Xapian Faceting Support

Table of contents

Introduction

Xapian provides functionality which allows you to dynamically generate complete lists of category values which feature in matching documents. There are numerous potential uses this can be put to, but a common one is to offer the user the ability to narrow down their search by filtering it to only include documents with a particular value of a particular category. This is often referred to as faceted search.

You may have many multiple facets (for example colour, manufacturer, product type) so Xapian allows you to handle multiple facets at once.

How to use Faceting

Indexing

When indexing a document, you need to add each facet in a different numbered value slot. As described elsewhere in the documentation, each Xapian document has a set of "value slots", each of which is addressed by a number, and can contain a value which is an arbitrary string.

The Xapian::Document::add_value() method can be used to put values into a particular slot. So, if you had a database of books, you might put "price" facet values in slot 0, say (serialised to strings using Xapian::sortable_serialise, or some similar function), "author" facet values in slot 1, "publisher" facet values in slot 2 and "publication type" (eg, hardback, softback, etc) values in slot 3.

Searching

Finding Facets

At search time, for each facet you want to consider, you need to get a count of the number of times each facet value occurs in each slot; for the example above, if you wanted to get facets for "price", "author" and "publication type" you'd want to get the counts from slots 0, 1 and 3.

This can be done by calling Xapian::Enquire::add_matchspy() with a pointer to a Xapian::ValueCountMatchSpy object for each value slot you want to get facet counts for, like so:

Xapian::ValueCountMatchSpy spy0(0);
Xapian::ValueCountMatchSpy spy1(1);
Xapian::ValueCountMatchSpy spy3(3);

Xapian::Enquire enq(db);
enq.add_matchspy(&spy0);
enq.add_matchspy(&spy1);
enq.add_matchspy(&spy3);

enq.set_query(query);

Xapian::MSet mset = enq.get_mset(0, 10, 10000);

The 10000 in the call to get_mset() tells Xapian to check at least 10000 documents, so the MatchSpy objects will be passed at least 10000 documents to tally facet information from (unless fewer than 10000 documents match the query, in which case they will see all of them). Setting this to db.get_doccount() will make the facet counts exact, but Xapian will have to do more work for most queries so searches will be slower.
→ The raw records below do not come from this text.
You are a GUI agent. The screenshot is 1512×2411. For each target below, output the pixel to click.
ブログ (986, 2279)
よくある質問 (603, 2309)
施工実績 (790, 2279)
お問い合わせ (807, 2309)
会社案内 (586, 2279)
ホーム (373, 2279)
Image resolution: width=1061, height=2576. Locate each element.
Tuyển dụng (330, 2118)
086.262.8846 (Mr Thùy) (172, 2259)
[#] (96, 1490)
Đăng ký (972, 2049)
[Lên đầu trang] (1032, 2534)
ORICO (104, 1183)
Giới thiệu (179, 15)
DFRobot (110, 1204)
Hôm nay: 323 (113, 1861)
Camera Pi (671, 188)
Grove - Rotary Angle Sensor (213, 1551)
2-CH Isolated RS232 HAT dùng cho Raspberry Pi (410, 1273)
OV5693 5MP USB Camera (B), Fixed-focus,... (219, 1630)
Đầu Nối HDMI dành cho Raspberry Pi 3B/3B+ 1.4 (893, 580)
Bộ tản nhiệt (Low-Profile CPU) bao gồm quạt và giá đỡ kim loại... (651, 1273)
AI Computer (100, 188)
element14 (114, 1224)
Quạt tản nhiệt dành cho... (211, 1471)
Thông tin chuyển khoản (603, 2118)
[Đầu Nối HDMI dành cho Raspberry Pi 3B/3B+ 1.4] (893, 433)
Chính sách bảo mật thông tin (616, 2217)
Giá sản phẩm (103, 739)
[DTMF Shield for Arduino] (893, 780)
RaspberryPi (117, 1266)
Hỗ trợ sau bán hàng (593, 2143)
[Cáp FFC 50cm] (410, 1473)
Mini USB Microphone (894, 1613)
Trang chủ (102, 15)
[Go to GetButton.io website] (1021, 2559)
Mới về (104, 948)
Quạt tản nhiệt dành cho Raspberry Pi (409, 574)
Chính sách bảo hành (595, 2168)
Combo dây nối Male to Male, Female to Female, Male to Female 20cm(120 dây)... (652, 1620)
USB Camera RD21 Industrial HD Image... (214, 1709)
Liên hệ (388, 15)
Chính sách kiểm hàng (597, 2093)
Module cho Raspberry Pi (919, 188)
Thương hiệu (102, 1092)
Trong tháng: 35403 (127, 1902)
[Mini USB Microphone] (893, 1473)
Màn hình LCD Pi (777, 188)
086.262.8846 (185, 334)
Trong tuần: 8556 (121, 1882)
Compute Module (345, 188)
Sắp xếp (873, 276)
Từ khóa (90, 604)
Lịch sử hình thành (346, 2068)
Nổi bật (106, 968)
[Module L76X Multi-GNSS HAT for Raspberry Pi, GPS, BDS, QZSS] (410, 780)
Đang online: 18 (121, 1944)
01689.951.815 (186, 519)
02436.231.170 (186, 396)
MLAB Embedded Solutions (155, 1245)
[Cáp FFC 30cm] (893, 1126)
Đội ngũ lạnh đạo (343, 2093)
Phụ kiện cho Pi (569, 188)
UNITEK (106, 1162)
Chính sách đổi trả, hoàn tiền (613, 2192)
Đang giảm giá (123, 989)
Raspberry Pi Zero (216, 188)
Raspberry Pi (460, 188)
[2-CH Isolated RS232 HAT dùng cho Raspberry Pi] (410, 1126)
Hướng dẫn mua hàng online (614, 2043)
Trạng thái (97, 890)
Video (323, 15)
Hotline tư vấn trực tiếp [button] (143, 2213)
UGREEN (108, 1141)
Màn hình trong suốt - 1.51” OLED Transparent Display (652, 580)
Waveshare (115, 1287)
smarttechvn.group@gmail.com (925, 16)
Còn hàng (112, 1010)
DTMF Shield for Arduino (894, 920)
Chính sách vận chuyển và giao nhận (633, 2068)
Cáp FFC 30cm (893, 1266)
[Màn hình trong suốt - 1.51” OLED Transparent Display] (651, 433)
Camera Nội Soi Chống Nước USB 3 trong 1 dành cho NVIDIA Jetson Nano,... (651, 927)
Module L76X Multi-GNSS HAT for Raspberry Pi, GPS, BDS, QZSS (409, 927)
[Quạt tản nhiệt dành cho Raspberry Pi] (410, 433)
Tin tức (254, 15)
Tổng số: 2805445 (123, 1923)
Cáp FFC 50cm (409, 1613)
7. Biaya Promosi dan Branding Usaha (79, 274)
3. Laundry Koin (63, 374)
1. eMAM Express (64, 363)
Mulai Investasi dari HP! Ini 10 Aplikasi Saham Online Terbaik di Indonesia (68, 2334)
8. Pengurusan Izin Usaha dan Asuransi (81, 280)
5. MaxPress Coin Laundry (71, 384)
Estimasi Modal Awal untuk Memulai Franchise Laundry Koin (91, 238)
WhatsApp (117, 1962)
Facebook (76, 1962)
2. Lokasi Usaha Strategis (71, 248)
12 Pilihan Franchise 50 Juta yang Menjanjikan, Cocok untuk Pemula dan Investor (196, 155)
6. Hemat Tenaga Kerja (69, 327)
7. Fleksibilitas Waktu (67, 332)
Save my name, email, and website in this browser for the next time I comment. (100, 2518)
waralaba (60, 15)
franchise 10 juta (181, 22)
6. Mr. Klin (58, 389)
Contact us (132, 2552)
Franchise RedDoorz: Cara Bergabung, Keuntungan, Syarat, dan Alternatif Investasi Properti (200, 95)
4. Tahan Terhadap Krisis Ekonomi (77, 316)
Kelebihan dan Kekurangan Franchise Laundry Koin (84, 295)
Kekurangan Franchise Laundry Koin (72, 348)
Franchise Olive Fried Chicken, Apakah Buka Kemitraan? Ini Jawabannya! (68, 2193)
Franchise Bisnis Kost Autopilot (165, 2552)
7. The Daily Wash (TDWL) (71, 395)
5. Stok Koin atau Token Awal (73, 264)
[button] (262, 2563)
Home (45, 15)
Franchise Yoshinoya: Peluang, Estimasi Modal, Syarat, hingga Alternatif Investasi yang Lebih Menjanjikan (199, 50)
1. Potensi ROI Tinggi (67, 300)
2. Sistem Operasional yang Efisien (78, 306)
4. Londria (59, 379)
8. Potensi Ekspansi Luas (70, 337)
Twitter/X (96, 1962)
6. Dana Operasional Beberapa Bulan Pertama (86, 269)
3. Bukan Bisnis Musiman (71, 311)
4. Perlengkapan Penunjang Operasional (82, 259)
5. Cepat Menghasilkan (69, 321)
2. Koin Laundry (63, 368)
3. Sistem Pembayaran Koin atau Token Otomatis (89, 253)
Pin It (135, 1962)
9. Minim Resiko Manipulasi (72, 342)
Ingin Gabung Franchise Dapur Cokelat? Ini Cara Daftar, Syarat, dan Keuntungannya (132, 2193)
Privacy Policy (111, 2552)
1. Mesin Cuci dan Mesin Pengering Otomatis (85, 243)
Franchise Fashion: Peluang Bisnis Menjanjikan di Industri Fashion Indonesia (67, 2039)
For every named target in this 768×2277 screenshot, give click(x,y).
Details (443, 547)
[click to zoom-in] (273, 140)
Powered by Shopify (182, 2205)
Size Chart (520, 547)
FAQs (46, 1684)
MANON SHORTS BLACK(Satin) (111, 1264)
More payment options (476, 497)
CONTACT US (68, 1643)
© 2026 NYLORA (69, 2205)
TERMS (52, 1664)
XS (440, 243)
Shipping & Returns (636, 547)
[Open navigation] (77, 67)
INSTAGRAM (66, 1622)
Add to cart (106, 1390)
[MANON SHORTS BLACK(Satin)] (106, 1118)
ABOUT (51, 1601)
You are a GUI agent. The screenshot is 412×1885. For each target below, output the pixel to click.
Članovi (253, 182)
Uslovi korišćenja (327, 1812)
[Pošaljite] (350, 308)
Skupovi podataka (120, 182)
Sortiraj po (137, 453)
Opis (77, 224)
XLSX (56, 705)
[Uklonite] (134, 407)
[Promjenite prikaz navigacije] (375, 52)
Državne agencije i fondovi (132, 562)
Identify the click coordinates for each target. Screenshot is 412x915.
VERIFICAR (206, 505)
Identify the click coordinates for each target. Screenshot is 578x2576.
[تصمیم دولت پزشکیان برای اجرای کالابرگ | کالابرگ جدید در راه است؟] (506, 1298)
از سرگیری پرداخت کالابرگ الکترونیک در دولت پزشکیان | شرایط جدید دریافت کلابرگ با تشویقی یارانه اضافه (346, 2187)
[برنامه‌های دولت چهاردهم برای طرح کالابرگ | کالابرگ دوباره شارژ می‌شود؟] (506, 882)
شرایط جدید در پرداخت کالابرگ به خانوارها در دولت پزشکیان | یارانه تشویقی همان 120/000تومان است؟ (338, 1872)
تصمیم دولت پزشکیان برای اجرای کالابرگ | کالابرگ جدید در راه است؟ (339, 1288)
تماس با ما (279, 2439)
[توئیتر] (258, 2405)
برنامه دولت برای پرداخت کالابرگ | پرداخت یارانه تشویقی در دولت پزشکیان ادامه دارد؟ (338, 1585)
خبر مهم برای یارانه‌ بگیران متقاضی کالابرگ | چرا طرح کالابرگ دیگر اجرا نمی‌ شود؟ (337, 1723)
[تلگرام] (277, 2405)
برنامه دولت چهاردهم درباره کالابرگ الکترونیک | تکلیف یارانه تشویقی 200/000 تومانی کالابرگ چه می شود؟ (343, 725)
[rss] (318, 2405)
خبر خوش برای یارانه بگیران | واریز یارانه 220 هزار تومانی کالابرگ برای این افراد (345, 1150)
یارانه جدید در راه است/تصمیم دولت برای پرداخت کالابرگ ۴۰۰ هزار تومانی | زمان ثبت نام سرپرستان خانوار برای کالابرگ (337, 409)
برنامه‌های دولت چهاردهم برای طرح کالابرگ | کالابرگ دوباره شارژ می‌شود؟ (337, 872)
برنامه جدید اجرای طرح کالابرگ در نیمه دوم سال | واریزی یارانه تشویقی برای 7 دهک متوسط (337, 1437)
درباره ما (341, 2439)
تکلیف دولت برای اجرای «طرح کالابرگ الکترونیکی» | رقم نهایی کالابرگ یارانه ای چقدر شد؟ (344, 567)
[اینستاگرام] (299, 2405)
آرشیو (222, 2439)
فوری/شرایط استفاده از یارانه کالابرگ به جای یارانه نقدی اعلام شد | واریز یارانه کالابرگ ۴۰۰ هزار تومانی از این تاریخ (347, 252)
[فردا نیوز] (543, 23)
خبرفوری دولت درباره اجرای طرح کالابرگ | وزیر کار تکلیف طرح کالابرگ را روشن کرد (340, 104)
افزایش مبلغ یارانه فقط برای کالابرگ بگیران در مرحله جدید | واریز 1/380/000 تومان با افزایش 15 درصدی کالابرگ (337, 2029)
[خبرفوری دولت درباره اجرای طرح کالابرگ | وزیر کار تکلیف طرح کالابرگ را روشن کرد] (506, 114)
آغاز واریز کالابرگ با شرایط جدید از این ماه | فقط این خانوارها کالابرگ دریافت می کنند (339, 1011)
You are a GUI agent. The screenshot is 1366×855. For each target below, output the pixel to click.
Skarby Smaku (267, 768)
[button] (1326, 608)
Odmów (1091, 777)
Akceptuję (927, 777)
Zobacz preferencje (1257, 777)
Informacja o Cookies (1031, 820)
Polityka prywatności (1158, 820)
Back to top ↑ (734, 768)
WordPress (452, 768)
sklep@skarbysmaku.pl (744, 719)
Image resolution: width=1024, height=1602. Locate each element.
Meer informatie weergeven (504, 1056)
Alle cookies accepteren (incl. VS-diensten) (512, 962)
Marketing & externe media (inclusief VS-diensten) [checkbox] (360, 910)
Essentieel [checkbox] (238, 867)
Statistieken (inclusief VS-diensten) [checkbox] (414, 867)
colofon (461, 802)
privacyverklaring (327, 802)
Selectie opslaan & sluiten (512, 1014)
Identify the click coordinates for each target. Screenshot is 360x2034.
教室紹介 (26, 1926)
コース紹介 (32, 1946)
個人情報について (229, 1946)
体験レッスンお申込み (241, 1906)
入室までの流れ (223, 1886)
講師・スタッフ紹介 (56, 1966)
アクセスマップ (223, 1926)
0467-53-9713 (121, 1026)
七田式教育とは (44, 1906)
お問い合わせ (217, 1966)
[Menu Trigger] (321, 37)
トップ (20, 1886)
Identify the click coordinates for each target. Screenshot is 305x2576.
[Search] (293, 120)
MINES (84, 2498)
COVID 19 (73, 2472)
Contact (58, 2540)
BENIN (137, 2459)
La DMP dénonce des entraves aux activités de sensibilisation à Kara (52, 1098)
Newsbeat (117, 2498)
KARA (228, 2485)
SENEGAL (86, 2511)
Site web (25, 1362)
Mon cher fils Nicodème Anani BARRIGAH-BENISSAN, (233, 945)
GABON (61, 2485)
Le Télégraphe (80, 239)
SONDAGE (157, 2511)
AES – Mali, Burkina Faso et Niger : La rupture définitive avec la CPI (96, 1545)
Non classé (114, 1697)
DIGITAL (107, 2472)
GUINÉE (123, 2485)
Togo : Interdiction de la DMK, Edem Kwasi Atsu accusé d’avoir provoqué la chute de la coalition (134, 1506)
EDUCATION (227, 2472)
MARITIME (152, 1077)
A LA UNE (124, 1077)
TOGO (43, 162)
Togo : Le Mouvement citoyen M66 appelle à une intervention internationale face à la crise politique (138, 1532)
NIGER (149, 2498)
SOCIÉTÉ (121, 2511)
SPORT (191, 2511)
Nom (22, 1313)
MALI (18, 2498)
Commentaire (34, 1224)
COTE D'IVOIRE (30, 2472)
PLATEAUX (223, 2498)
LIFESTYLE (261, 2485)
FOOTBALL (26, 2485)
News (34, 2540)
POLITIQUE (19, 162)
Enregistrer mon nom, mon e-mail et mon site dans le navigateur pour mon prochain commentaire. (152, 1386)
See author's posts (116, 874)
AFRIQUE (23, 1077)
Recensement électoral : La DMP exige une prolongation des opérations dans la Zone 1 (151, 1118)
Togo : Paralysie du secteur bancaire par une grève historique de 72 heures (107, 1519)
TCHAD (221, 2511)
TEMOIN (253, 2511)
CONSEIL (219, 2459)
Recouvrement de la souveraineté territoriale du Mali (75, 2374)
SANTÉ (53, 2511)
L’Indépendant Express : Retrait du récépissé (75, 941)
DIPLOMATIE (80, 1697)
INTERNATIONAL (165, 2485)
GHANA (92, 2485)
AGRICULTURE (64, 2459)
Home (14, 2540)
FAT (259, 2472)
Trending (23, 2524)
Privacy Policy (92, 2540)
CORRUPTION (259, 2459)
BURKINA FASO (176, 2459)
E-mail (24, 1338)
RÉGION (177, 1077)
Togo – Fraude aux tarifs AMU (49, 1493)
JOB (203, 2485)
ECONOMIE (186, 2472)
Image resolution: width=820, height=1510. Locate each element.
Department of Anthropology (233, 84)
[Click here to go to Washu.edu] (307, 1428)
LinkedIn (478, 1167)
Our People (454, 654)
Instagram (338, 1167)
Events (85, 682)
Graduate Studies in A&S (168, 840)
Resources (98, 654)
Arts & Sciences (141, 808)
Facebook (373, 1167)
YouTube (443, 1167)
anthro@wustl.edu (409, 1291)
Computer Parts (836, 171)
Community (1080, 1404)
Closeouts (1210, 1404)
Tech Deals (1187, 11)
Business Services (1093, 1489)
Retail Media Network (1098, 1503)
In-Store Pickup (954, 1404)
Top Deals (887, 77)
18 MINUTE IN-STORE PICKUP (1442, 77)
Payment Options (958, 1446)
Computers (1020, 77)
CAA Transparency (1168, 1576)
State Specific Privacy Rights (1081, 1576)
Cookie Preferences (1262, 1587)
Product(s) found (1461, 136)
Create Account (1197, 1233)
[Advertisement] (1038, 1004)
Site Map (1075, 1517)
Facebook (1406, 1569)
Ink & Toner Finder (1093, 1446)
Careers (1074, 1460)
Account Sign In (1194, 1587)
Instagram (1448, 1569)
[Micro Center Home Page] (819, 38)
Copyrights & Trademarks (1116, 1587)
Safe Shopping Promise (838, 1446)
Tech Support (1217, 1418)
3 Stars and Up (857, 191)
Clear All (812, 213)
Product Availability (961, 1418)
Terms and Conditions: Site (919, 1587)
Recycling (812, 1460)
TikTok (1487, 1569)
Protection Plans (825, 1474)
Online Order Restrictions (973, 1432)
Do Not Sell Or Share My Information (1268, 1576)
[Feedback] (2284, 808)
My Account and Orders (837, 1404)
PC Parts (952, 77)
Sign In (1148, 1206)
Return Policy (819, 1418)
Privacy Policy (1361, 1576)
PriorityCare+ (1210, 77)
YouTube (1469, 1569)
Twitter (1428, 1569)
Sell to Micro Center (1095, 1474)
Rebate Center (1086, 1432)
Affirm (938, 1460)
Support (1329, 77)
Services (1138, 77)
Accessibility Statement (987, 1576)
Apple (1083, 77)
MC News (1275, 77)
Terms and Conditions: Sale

The spy objects now contain the facet information. You can find out how many documents they looked at by calling spy0.get_total(). (All the spies will have looked at the same number of documents.) You can read the values from, say, spy0 like this:

Xapian::TermIterator i;
for (i = spy0.values_begin(); i != spy0.values_end(); ++i) {
    cout << *i << ": " << i.get_termfreq() << endl;
}

Restricting by Facet Values

If you're using the facets to offer the user choices for narrowing down their search results, you then need to be able to apply a suitable filter.

For a single value, you could use Xapian::Query::OP_VALUE_RANGE with the same start and end, or Xapian::MatchDecider, but it's probably most efficient to also index the categories as suitably prefixed boolean terms and use those for filtering.